America's Bad Economy is Biggest Foreign Policy Threat

In a wide-ranging conversation between current Secretary of State Hillary Clinton and Former Secretary of State James Baker focused on American foreign policy held at the State Department today, some of the liveliest comments centered on what's happening here at home.

Baker made it clear that in his view the biggest threat to America right now isn't Iran or China or the Middle East uprisings, but our own economy. "We better damn well get our economic house in order because the strength of our nation has always depended upon our economy. You can't be strong politically, militarily, or diplomatically if you're not strong economically," he said to the crowd, to which Clinton responded with "Amen to that!"

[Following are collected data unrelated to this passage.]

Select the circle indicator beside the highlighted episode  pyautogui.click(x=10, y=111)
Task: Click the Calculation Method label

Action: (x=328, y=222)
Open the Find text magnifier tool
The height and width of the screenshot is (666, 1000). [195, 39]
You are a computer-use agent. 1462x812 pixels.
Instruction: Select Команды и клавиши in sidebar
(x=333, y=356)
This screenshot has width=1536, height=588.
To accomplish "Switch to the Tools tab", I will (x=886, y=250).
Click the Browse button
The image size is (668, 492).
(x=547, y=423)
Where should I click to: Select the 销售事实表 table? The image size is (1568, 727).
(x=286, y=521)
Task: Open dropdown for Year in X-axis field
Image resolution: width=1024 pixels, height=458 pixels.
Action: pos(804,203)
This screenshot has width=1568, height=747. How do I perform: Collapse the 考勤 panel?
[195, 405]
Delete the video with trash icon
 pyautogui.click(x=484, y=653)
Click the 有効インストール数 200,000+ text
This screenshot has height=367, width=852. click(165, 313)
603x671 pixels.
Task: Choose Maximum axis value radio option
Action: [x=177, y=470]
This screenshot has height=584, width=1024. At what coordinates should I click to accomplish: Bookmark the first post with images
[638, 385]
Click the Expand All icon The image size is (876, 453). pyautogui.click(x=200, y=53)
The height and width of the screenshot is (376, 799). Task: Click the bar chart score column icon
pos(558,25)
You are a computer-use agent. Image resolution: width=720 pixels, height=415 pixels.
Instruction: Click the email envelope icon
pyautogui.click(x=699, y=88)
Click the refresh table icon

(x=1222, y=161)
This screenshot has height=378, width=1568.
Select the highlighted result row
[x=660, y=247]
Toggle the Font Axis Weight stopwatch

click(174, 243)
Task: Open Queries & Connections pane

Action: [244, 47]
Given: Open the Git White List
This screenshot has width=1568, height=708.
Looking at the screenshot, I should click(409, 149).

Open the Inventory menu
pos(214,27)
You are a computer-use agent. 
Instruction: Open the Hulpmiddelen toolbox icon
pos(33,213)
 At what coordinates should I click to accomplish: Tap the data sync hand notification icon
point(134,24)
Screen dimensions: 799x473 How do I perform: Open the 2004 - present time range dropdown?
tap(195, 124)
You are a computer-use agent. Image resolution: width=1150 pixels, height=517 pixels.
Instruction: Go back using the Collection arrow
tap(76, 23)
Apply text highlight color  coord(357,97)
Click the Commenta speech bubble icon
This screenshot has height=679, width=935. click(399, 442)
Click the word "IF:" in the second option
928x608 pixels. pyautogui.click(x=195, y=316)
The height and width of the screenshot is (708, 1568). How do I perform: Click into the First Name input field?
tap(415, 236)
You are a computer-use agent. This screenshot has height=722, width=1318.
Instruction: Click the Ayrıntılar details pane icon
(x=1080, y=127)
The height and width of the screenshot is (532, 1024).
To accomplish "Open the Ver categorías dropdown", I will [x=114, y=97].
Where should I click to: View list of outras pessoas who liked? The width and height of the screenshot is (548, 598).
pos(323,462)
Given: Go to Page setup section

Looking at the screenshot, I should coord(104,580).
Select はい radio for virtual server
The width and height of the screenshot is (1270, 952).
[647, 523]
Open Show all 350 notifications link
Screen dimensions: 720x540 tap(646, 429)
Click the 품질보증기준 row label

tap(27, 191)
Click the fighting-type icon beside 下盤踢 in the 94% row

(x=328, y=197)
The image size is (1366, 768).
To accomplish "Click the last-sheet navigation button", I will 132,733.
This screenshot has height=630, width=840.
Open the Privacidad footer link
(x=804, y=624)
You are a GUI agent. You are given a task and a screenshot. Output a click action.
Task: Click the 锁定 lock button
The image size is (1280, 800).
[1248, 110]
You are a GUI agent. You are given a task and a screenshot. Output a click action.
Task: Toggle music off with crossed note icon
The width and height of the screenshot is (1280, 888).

She told the audience that she's spent much of her tenure as Secretary of State "reassuring" the world's leaders in government and in business that the U.S. economy is moving forward, and that the American government recognizes "We have to put our economic house in order."

Clinton told a funny story about one Hong Kong visit where she encountered nervous billionaires.

"I was in Hong Kong during the debt ceiling debate and all these billionaire moguls were at this event, lining up with anxiety asking if the United States of America was going to default on its debt," said Clinton, who then joked " I said 'oh nooo.'" Clinton then had an anxious look on her face which made the audience laugh. But today's hyper-partisanship and its effects on American foreign policy were no laughing matter.

Clinton talked about how during the last three administrations, despite often heated rhetoric, when it came to issues of foreign policy and the economy ultimately the two parties would find a compromise with the President. Not so with this administration Clinton observed.

"We have to get back into the political work of rolling up our sleeves and solving these problems," she said. Though a staunch Republican, Baker backed her up.

"I don't disagree with that at all," the former secretary said dead-panned to an amused audience. "I hate to tell you this but based on my political and civil service experience, it ain't happening before November."